Es imposible que dos personas tuviesen la misma alucinación al mismo tiempo, e igualmente imposible que unas 500 personas de estado mental y temperamento promedio, en número variados, en tiempo diferente, y en situaciones muy variadas experimentaran toda clase de impresiones sensoriales, táctiles, auditivas y visuales, y que todas estas estuvieran basadas en una supuesta alucinación colectiva.

Los discípulos dan testimonio de que ellos también viven ya de algún modo la plenitud de la resurrección. Lo que hay de triunfo en la resurrección no quedó tan sólo en Jesús, sino que se desbordó y cambió la calidad de sus vidas.
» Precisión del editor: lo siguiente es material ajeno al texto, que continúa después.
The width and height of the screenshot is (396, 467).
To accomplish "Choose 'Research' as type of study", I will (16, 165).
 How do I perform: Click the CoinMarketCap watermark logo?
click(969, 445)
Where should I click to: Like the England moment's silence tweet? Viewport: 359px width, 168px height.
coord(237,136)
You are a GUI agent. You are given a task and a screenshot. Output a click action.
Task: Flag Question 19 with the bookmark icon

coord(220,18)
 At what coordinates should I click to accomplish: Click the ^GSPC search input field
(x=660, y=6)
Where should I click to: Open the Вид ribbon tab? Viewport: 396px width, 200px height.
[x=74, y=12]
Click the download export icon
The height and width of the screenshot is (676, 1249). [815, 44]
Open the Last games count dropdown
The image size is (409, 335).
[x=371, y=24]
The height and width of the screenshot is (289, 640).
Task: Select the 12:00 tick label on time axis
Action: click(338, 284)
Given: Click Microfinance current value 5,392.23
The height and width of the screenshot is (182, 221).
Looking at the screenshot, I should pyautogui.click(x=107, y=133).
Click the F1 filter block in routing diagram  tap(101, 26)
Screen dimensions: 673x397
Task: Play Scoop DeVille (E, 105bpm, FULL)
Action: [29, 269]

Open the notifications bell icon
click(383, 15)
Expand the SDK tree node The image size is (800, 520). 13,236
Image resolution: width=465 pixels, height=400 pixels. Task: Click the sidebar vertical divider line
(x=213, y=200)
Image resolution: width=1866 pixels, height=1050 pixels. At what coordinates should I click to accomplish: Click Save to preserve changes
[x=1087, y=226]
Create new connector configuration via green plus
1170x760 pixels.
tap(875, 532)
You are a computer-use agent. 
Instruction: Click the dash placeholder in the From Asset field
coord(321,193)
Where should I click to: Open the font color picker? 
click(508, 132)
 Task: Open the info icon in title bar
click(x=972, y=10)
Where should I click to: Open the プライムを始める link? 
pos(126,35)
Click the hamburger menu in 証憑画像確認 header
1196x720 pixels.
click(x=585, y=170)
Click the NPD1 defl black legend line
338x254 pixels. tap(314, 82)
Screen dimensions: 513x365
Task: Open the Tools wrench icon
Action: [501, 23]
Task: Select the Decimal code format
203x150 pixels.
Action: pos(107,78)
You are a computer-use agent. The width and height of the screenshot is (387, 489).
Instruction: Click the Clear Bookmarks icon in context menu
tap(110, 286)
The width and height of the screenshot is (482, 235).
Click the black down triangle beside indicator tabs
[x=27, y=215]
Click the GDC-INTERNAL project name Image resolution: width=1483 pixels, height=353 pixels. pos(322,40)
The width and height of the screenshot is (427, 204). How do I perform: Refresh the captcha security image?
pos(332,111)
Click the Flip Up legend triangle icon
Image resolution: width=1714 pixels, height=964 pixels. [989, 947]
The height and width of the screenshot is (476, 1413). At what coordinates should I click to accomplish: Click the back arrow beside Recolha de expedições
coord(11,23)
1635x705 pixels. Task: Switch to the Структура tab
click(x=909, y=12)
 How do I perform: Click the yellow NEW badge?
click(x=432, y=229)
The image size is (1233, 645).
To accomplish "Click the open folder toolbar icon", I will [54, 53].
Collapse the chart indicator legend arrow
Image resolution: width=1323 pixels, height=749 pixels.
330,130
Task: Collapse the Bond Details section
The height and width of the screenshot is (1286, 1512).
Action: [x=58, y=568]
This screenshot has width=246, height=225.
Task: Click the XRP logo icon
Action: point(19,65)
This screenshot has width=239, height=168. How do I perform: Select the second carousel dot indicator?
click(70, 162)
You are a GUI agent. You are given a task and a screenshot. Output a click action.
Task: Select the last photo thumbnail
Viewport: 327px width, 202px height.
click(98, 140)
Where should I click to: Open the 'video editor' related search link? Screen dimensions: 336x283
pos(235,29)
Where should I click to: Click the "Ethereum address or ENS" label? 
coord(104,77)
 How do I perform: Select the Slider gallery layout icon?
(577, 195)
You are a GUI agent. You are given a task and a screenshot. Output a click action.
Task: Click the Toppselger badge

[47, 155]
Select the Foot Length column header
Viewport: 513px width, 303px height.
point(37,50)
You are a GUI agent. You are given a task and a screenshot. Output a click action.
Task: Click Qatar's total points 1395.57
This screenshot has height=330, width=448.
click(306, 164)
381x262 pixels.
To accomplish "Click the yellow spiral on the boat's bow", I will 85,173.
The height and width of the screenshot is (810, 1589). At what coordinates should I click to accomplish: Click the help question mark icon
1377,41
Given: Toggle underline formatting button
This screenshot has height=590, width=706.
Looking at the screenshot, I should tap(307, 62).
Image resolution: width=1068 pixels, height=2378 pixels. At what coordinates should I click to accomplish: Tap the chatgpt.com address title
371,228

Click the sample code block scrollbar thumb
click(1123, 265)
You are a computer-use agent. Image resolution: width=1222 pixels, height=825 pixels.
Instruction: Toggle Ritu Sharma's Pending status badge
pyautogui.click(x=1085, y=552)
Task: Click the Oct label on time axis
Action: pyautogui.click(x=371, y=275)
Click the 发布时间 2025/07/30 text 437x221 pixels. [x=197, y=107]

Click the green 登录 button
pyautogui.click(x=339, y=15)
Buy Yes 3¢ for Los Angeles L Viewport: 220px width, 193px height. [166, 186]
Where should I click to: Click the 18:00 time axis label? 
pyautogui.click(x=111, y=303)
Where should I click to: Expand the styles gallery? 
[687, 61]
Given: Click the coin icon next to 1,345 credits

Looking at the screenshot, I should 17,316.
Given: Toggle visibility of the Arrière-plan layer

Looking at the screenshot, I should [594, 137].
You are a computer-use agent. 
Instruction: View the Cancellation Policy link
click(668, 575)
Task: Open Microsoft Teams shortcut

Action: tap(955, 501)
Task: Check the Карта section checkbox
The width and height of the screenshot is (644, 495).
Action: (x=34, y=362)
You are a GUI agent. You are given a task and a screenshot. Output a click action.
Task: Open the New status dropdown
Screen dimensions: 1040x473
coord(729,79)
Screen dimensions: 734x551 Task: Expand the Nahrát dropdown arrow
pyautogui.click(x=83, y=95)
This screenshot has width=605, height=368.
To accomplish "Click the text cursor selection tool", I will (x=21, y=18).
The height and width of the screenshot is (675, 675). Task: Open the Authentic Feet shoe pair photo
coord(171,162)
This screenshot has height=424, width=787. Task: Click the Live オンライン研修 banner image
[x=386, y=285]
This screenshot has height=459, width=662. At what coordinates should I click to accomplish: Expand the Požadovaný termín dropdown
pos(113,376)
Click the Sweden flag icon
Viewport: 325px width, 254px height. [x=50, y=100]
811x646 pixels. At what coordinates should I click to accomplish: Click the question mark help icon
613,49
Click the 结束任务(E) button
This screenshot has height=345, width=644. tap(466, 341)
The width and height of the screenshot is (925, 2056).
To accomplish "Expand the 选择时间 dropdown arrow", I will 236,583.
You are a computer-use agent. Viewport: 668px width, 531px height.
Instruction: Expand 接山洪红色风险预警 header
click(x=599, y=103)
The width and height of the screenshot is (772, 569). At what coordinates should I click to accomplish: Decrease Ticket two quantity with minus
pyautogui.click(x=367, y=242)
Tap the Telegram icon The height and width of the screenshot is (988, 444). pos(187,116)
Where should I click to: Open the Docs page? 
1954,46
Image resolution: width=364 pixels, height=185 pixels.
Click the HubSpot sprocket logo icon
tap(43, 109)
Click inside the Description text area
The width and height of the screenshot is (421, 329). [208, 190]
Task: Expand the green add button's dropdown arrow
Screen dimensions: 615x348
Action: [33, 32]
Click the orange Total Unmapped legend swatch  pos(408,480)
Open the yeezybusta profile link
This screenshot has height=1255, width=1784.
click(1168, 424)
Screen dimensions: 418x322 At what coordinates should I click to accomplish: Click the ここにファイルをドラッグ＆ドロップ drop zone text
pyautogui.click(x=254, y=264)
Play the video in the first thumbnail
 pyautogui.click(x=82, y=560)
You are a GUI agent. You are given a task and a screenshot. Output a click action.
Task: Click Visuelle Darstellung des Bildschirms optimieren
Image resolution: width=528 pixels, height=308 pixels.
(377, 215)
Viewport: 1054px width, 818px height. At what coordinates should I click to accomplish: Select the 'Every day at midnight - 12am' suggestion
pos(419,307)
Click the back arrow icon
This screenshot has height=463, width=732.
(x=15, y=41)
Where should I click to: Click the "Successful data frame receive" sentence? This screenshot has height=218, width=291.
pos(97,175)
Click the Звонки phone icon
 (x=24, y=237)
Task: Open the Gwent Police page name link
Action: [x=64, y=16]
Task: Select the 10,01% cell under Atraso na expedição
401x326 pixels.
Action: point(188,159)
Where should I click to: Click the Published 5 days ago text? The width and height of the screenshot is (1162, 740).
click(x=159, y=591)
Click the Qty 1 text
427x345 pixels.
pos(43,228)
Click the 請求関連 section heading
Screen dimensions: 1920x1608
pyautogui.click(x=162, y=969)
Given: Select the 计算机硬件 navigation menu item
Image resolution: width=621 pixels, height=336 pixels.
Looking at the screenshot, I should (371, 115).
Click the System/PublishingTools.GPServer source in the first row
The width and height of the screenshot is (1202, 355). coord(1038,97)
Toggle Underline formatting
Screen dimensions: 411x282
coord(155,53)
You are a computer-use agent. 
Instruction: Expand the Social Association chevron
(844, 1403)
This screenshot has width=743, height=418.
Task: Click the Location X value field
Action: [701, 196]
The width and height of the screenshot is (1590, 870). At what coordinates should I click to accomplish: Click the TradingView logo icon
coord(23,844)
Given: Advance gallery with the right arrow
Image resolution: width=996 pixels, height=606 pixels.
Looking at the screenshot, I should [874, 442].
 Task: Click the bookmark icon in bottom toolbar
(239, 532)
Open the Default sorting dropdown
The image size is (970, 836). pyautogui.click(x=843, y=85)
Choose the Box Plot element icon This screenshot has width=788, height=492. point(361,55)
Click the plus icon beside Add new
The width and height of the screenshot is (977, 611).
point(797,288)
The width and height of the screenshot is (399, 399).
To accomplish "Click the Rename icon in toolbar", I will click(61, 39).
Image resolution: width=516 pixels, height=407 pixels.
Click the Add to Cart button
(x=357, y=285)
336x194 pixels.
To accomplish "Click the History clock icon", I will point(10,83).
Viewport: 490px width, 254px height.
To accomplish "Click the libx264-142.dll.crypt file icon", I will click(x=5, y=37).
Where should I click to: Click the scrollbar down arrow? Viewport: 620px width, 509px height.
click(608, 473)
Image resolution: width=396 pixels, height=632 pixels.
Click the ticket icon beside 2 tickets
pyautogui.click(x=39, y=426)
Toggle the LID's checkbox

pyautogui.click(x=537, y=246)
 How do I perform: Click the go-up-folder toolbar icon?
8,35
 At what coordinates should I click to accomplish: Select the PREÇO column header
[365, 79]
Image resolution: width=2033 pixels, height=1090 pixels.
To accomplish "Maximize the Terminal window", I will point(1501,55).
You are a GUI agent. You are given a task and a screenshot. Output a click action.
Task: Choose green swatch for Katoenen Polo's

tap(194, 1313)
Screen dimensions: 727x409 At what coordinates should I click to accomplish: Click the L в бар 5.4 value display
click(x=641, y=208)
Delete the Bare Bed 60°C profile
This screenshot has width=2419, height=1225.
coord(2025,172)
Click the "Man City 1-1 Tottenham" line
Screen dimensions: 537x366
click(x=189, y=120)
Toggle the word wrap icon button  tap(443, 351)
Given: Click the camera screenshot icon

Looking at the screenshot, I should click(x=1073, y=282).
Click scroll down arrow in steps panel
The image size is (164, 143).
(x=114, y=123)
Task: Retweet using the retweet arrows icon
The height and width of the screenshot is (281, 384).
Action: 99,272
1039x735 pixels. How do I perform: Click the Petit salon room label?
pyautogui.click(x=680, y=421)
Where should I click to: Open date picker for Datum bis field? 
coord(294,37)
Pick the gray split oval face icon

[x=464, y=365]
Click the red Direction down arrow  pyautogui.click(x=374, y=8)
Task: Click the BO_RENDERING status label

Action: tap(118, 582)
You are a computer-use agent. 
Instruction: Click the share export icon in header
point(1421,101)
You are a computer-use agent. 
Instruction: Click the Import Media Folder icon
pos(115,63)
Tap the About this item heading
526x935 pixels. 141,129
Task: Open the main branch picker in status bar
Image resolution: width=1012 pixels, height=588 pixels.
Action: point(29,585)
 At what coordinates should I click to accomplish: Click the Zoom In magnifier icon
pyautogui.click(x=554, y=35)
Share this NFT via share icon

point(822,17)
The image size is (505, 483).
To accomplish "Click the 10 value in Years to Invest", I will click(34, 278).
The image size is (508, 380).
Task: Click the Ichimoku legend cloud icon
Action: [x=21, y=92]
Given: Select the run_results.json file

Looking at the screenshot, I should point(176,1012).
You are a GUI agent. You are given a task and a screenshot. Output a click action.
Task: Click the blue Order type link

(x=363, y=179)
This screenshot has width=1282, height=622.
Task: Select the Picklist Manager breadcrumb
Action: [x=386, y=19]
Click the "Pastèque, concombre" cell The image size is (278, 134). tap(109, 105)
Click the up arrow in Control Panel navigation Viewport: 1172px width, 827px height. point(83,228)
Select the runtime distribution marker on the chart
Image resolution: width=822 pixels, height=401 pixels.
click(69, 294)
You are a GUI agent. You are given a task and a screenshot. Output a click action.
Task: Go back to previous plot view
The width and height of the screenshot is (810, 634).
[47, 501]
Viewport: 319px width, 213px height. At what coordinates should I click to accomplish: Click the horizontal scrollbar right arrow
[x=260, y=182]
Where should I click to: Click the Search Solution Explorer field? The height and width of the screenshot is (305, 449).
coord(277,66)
El error consiste en pensar que se vive más en el mundo de la resurrección cuanto menos se vive en el mundo histórico.

Partiendo del concepto paulino del Cielo observamos que Jesucristo en el evangelio subraya que el destino feliz y final del hombre es un estar con Él.

Jesús consuela a los Apóstoles en el sermón de despedida del jueves santo, diciéndoles que va a prepararles sitio para que donde esté Él, estén también los suyos (lc 14,2-3); anuncia a los misericordiosos que en el gran día de su segundo advenimiento los llamará hacia sí: «venid los benditos de mi Padre…».

Pablo nos habla de un encuentro con Cristo como destino feliz del hombre después de la muerte, destaca las palabras de Esteban, moribundo, diciendo: Señor Jesús, recibe mi espíritu (Hech 7,59).

De igual forma, Pablo en la carta a los filipenses en que desarrolla el dilema del quedarse en este mundo o ir a Cristo: estoy apremiado por las dos cosas, teniendo deseo de quedar libre para estar con Cristo, lo cual sería muy preferible, pero el quedarme en la carne es más necesario por vosotros (Fil 2,23-24)

Pablo, además anuncia la Parusía con el anhelado efecto de la reunión de los fieles con Cristo glorioso: “seremos arrebatados a las nubes para salir al encuentro del Señor en los aires; y así estaremos siempre con el Señor” (1 Ts 4,17).

Las expresiones paulinas expresan que la redención sólo se consumará en el futuro escatológico en la unión mística con Cristo, no representa nada definitivo sino que, a pesar de ser una gracia que perfecciona el ser y lo hace feliz, está orientada hacia la consumación definitiva y permanente.

Vivir en el cielo es "estar con Cristo" (cf. Jn 14, 3; Flp 1, 23; 1 Ts 4,17). Los elegidos viven "en Él", aún más, tienen allí, o mejor, encuentran allí su verdadera identidad, su propio nombre (cf. Ap 2, 17):

«Pues la vida es estar con Cristo; donde está Cristo, allí está la vida, allí está el reino» (San Ambrosio, Expositio evangelii secundum Lucam 10,121).

La Resurrección nos descubre nuestra vocación cristiana y nuestra misión: acercarla a todos los hombres. El hombre no puede perder jamás la esperanza en la victoria del bien sobre el mal. ¿Creo en la Resurrección?, ¿la proclamo?; ¿creo en mi vocación y misión cristiana?, ¿la vivo?; ¿creo en la resurrección futura?, ¿me alienta en esta vida?, son preguntas que cabe preguntarse.